Rollup Procedure

Background

The Rust project has a policy that every pull request must be tested after merge before it can be pushed to master. As PR volume increases this can scale poorly, especially given the long (~3.5hr) current CI duration for Rust.

Enter rollups! Changes that are small, not performance sensitive, or not platform dependent are marked with the rollup command to bors (@bors r+ rollup to approve a PR and mark as a rollup, @bors rollup to mark a previously approved PR, @bors rollup- to un-mark as a rollup). 'Performing a Rollup' then means collecting these changes into one PR and merging them all at once. The rollup command accepts three values always, maybe, and never. @bors rollup is equivalent to rollup=always (which will indicate that a PR should always be included in a rollup), and @bors rollup- is equivalent to @bors rollup=maybe which is used to indicate that someone should try rollup the PR. rollup=never indicates that a PR should never be included in a rollup, this should generally only be used for PRs which are large additions or changes which could cause breakage or large perf changes.

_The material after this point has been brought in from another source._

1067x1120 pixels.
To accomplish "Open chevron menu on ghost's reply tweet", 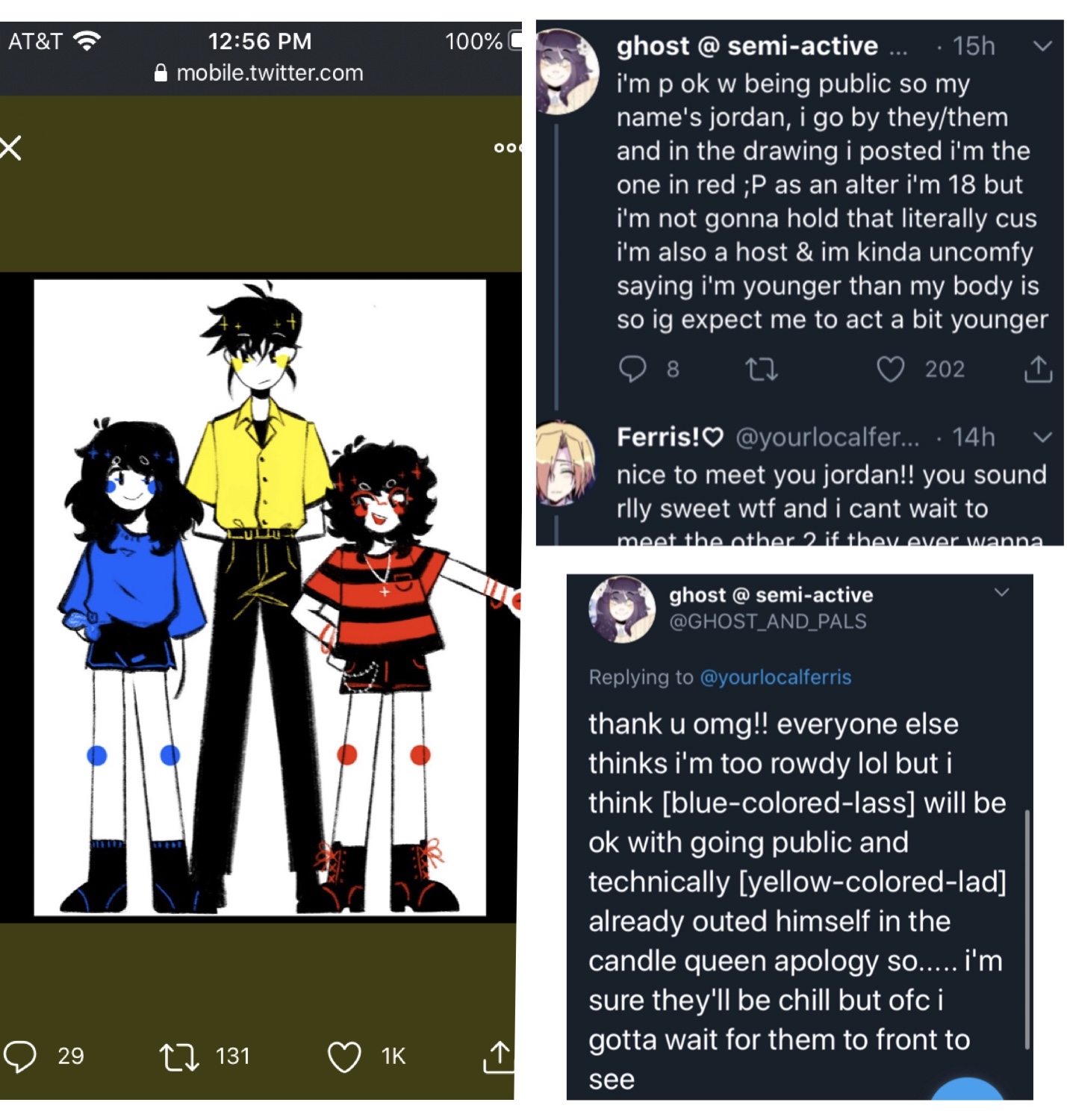I will pos(1002,592).

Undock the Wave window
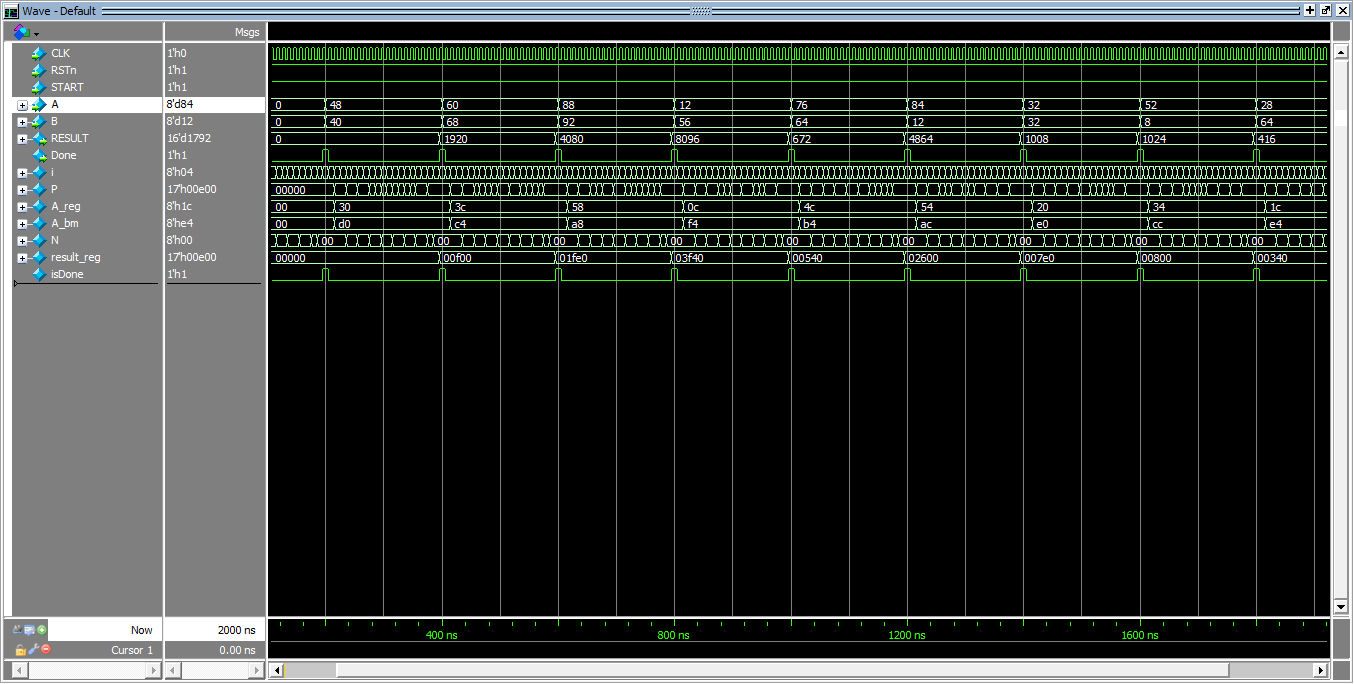pos(1326,10)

You can see the list of rollup PRs on Rust's Homu queue, they are listed at the bottom of the 'approved' queue with a priority of 'rollup' meaning they will not be merged by themselves until everything in front of them in the queue has been merged.

Making a Rollup

  1. Using the interface on Homu queue, select a few pull requests and then use "rollup" button to make one. (The text about fairness can be ignored.)

  2. Run the following command in the pull request thread:

    @rustbot modify labels: +rollup
    @bors r+ rollup=never p=<NUMBER_OF_PRS_IN_ROLLUP>
    
  3. If the rollup fails, use the logs rust-highfive (really it is rust-log-analyzer) provides to bisect the failure to a specific PR and do @bors r-. If the PR is running, you need to do @bors r- retry. Otherwise, your rollup succeeded. If it did, proceed to the next rollup (every now and then let rollup=never and toolstate PRs progress).

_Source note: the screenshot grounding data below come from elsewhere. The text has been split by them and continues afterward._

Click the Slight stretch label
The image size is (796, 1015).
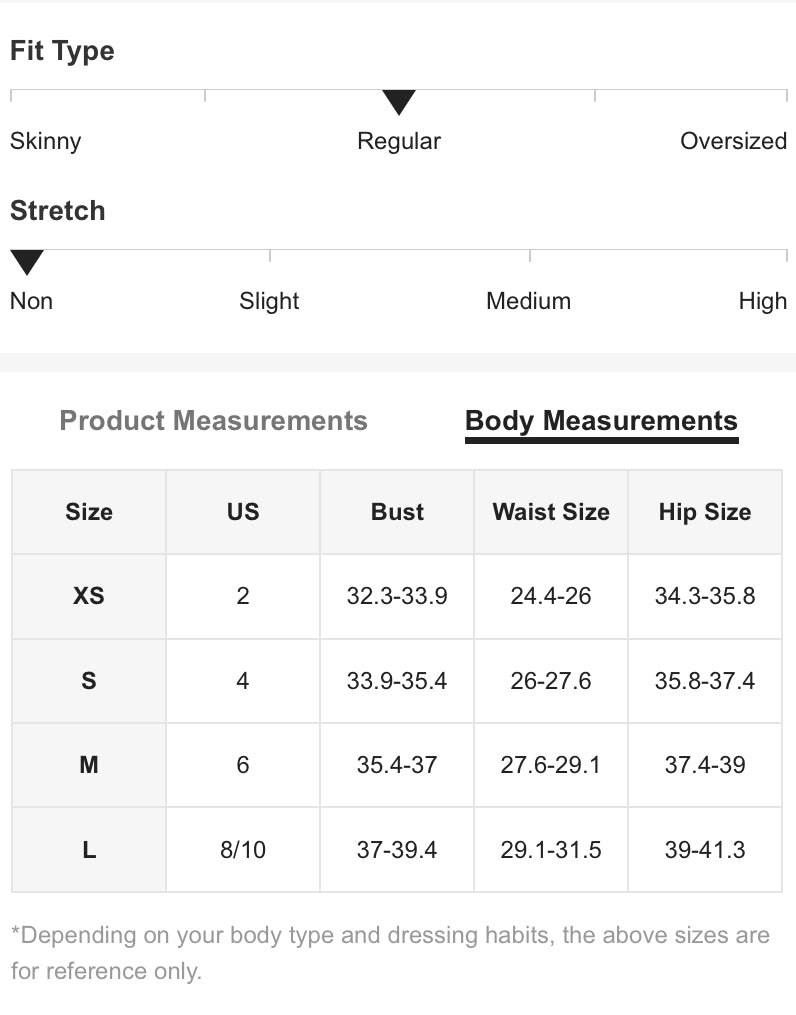pos(269,301)
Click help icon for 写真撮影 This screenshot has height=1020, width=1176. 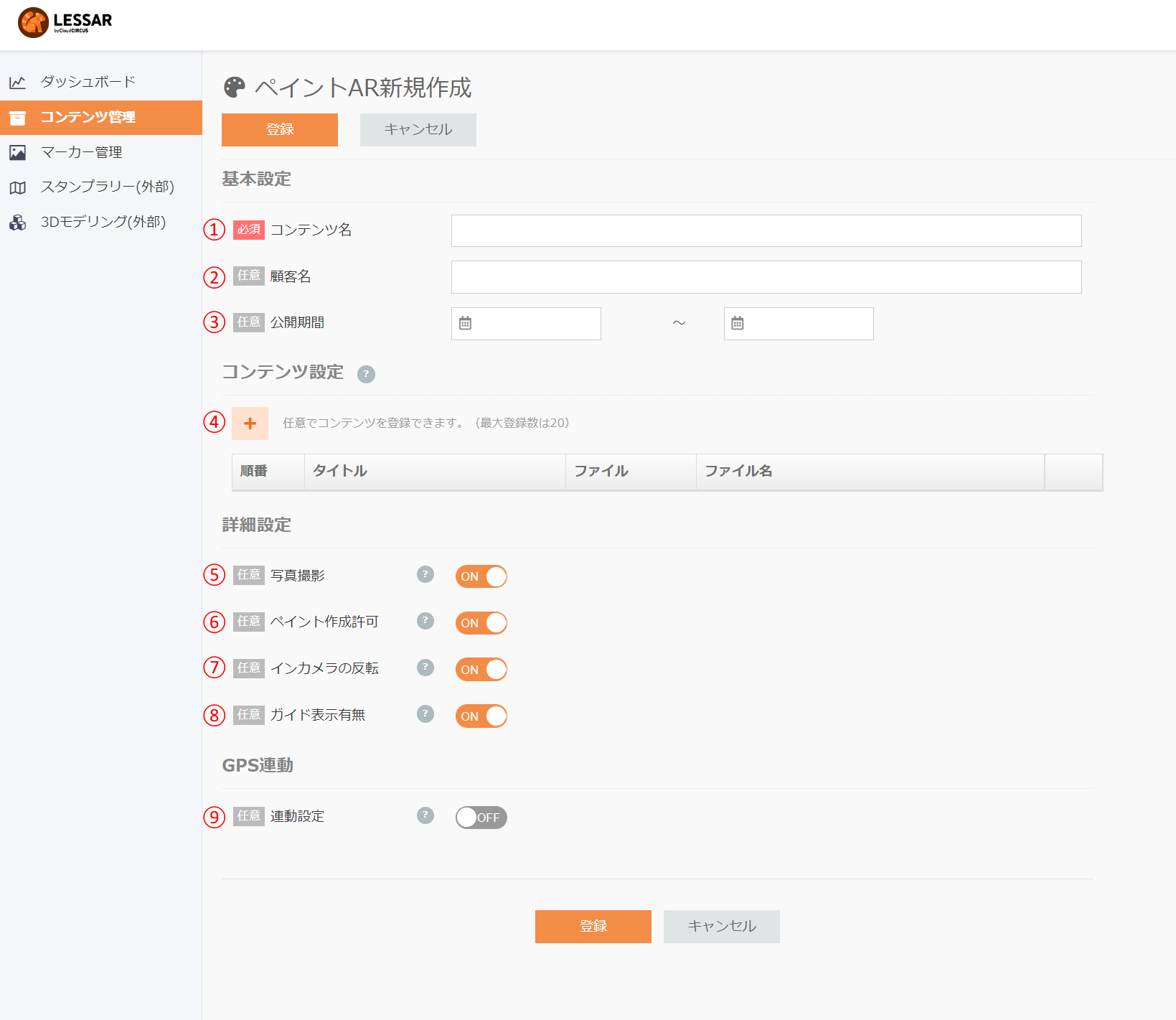tap(425, 574)
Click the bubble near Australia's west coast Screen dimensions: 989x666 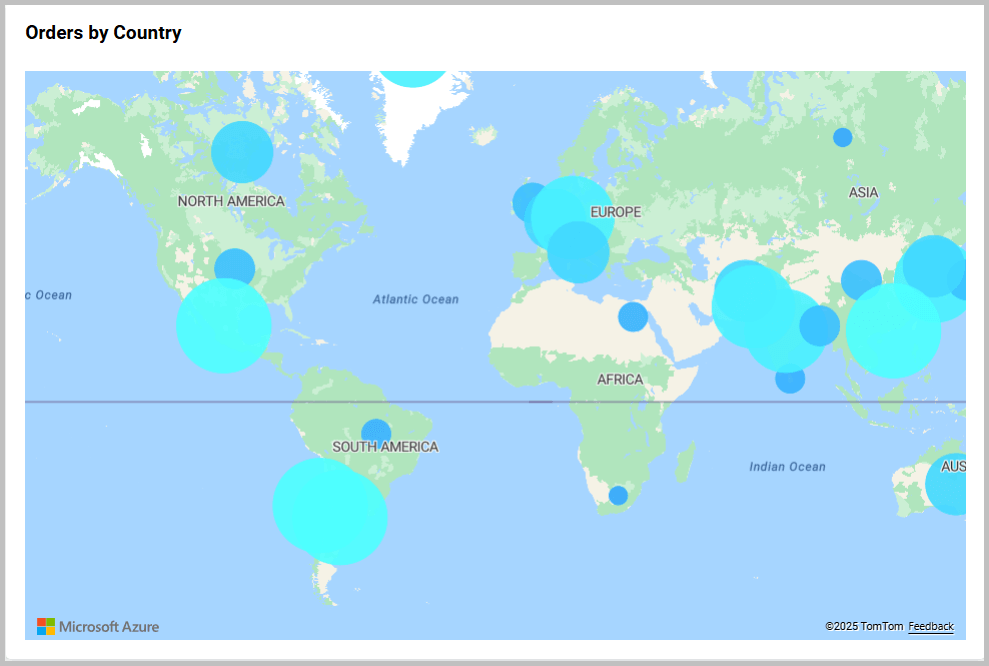[950, 485]
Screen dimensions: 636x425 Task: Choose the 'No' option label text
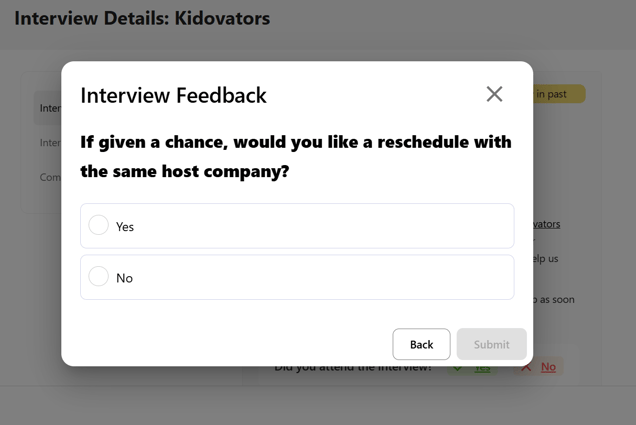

  4. Recreate the rollup without the offending PR starting again from 1.

Selecting Pull Requests

This is something you will learn to improve over time. Some basic tips include (from obvious to less):

  1. Avoid rollup=never PRs (these are red in the interface).
  2. Include all PRs marked with rollup=always (these are green). Try to check if some of the pull requests in this list shouldn't be rolled up — in the interest of time you can do so sometimes after you've made the rollup PR.
  3. Avoid pull requests that touch the CI configuration or bootstrap. (Unless the CI PRs have been marked as rollup. -- see 2.)
  4. Avoid having too many large diff pull requests in the same rollup.
  5. Avoid having too many submodule updates in the same rollup (especially LLVM). (Updating LLVM frequently forces most devs to rebuild LLVM which is not fun.)
  6. Do not include toolstate PRs like those fixing Miri, Clippy, etc.
  7. Do include docs PRs (they should hopefully be marked as green).

Failed rollups

If the rollup has failed, run the @bors retry command if the failure was spurious (e.g. due to a network problem or a timeout). If it wasn't spurious, find the offending PR and throw it out by copying a link to the rust-highfive comment, and writing Failed in <link_to_comment>, @bors r-. Hopefully, the author or reviewer will give feedback to get the PR fixed or confirm that it's not at fault.

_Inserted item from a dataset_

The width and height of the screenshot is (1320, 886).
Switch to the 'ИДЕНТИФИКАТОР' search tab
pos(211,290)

Once you've removed the offending PR, re-create your rollup without it (see 1.). Sometimes however, it is hard to find the offending PR. If so, use your intuition to avoid the PRs that you suspect are the problem and recreate the rollup. Another strategy is to raise the priority of the PRs you suspect, mark them as rollup=never and let bors test them standalone to dismiss or confirm your hypothesis.

If a rollup continues to fail you can run the @bors rollup=never command to never rollup the PR in question.